## PROVIDED TEXT
════════════════

So yes, this could be solved potentially by ditching canonical JSON entirely, and changing the formats of PDUs and events such that the fields not covered by the signature are always stored outside the signed block of JSON. Or alternatively, we could mandate canonical JSON throughout.
@richvdh: wdyt about just outputting federation PDUs as canonical JSON (i.e. switching from ujson to the plain python json library, which the spec implies can create canonical JSON if you pass it the right options)? I don't believe it should break anything, as this is just the format it uses on the wire? Or is synapse pulling pre-rendered JSON out of the DB?
if the federation API receives data which is invalid JSON then it should of course reject it.
What is invalid JSON if not invalid relative to canonical JSON? Because if it's invalid relative to RFC 7159 JSON then the spec is indeed clearly defining a deterministic transform from RFC JSON to canonical JSON and that's the answer to my question. It's not ideal, but if it is deterministic then I can write a satisfying workaround.
Only because coincidentally Synapse's JSON library happens to output something that is coincidentally quite close to the canonical JSON representation. If it happened to reorder the keys, change the whitespace, alter numeric field representations etc then you'd be completely out of luck.
There's good reason for the federation specification to have routers outright reject frames that are formatted that way. Note my word choices here: "frames," "routers" -- I'm going to sound patronizing but I just want all the federation protocol contributors to keep in mind you're in the internet message passing business here. The elegant protocol should be conscious of what makes things tick in that realm. Those needs really aren't the same as the client-server realm.
I wholeheartedly agree with @richvdh that this is not remotely a big deal
This is a big deal. The efficient network device is so because it's able to reuse large portions of the exact same data it receives as the exact same data it sends. The server never has to take a (valid) content
field in an event and copy it into a string buffer removing all of the escapes because it's just going to have to add the same escapes when it sends that same content out to destinations. So we don't do that. That's what makes network servers fast. And the parser is customized specifically for this. What's a big deal here is that this issue involves discrepancies deep within payload content, and that's something which, beyond its validity, a router should be agnostic to.
However, this doesn't currently work because we have to skip the fields which aren't covered by the signature - and have to define the operation of skipping them in a manner that both sender & receiver can consistently perform. This is what we're using canonical JSON for. The problem is complicated further in that the fields covered by the signature vary from event type to event type.

════════════════

## DATA PROVIDED
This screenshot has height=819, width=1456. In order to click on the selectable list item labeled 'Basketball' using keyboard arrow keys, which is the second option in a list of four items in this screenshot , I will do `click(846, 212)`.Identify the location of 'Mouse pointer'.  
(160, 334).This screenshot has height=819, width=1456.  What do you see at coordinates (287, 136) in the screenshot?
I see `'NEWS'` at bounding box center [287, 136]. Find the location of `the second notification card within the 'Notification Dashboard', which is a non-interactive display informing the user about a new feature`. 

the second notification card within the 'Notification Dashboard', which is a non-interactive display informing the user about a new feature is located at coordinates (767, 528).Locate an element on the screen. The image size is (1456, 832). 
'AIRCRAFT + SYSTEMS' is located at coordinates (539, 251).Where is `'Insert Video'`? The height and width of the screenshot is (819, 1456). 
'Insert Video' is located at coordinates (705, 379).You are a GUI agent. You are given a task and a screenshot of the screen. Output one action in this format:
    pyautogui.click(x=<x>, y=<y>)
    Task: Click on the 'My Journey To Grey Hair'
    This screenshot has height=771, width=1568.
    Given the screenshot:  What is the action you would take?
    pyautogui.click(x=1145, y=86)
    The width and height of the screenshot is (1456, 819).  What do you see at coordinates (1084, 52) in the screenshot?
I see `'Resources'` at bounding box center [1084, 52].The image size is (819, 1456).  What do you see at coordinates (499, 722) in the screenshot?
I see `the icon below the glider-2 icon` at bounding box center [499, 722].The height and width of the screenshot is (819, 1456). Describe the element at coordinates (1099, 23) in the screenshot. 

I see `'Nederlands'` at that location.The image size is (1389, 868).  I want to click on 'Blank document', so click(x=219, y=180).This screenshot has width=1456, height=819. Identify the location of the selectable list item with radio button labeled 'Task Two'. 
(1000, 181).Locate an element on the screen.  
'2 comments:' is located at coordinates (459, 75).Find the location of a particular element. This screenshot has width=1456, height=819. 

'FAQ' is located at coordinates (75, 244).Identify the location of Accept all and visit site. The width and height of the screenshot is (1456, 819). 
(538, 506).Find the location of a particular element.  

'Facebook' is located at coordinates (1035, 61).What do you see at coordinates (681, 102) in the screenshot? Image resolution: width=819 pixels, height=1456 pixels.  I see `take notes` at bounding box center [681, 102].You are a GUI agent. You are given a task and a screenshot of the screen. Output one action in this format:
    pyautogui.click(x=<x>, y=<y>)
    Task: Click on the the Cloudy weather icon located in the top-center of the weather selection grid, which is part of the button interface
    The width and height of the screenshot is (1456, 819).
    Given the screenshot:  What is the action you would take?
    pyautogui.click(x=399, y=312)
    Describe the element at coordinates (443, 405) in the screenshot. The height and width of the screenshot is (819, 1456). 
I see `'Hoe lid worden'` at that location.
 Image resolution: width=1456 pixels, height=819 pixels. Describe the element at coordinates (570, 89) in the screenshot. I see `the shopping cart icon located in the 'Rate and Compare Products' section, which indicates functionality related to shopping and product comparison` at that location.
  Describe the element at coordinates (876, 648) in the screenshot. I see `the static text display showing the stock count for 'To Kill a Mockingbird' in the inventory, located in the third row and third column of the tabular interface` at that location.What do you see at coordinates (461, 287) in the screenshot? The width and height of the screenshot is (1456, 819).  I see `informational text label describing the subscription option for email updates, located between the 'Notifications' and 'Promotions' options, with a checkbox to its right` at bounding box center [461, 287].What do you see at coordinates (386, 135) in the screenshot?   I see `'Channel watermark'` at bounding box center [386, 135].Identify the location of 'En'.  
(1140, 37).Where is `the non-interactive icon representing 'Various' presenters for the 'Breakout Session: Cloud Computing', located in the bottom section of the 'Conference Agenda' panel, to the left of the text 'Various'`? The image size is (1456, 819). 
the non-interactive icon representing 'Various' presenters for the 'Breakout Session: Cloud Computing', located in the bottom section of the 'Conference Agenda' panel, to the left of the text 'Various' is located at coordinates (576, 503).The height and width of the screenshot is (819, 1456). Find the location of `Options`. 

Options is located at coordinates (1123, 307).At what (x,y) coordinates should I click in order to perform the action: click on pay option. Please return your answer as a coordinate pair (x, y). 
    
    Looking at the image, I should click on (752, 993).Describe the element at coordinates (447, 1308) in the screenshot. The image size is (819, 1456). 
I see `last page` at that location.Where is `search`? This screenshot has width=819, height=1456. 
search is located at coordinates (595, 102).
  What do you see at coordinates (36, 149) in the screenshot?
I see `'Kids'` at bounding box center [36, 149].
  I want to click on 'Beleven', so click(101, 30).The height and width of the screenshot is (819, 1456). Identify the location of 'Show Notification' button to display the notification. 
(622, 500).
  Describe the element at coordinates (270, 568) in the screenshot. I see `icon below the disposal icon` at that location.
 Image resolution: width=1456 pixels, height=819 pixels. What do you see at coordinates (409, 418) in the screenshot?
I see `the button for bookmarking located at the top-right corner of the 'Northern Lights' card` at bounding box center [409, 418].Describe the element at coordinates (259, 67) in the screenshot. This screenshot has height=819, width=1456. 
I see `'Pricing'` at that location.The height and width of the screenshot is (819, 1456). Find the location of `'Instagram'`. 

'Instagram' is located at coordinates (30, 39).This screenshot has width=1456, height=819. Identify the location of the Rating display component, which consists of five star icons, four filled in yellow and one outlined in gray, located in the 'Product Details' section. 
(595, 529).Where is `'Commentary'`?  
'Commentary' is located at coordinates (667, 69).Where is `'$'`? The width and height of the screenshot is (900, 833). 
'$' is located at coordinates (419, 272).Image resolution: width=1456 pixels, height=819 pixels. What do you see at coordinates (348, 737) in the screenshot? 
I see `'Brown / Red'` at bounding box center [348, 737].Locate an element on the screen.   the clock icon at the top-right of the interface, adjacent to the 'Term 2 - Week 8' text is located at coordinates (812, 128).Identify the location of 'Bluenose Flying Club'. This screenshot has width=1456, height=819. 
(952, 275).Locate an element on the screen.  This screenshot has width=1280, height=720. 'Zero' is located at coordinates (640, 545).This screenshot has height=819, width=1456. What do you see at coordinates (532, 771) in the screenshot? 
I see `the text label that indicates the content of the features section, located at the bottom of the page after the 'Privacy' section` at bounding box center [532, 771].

════════════════

## COMPLETE THE FOLLOWING
#1 In the discussion of canonical JSON above, list the changes that, if Synapse's JSON library made them to its output, would leave the other side "completely out of luck."
#2 Carry on the discussion of canonical JSON in federation from its last sentence.

## SOLVED TASKS
#1
- Reordering the keys
- Changing the whitespace
- Altering numeric field representations

#2
I think you could accomplish what you need in the specification without specifying a JSON grammar. You can specify how the signature
field gets removed -- that's fine. You can specify what event content fields can be included -- that's fine. None of that needs a strict custom canonical grammar. My personal opinion though is that even though you can accomplish those goals without canonical JSON you should force strict adherence to what you have, and ultimately it's a better choice.
@ara4n I'd also like to thank you for your kind reception here even though I'm probably being read as a bit animated on this subject. I know that you're dealing with a lot of issues higher up in the stack but I'm trying to convey how this little tiff over this single little /
character way down here is what determines the characteristics of that whole stack. How's the expensive parser going to take to when I add m.char
message types to the protocol so you can watch another party actually type text or pair-edit a live file in a room? Are you going to wish your messages were passed just a little faster then?
I'm not a core team member but let me give my 2 ct. I guess you cannot indicate how much time per event can be saved on skipping JSON canonicalization and how much this is close to being a bottleneck in the whole chain or not; so the argument about "faster" is a bit too theoretical so far. I agree with the core team members - as of right now, it's looks rather a matter of convenience, than a critical NFR, that the thing on the wire should or need not match bit-by-bit the payload that's been signed. If you wish, applying such restriction now is premature optimization which I, if I were in the core team, wouldn't spend time on yet. From the performance perspective, it might be reasonable to first find out bottlenecks.
Just had a quick RL chat with @erikjohnston about this.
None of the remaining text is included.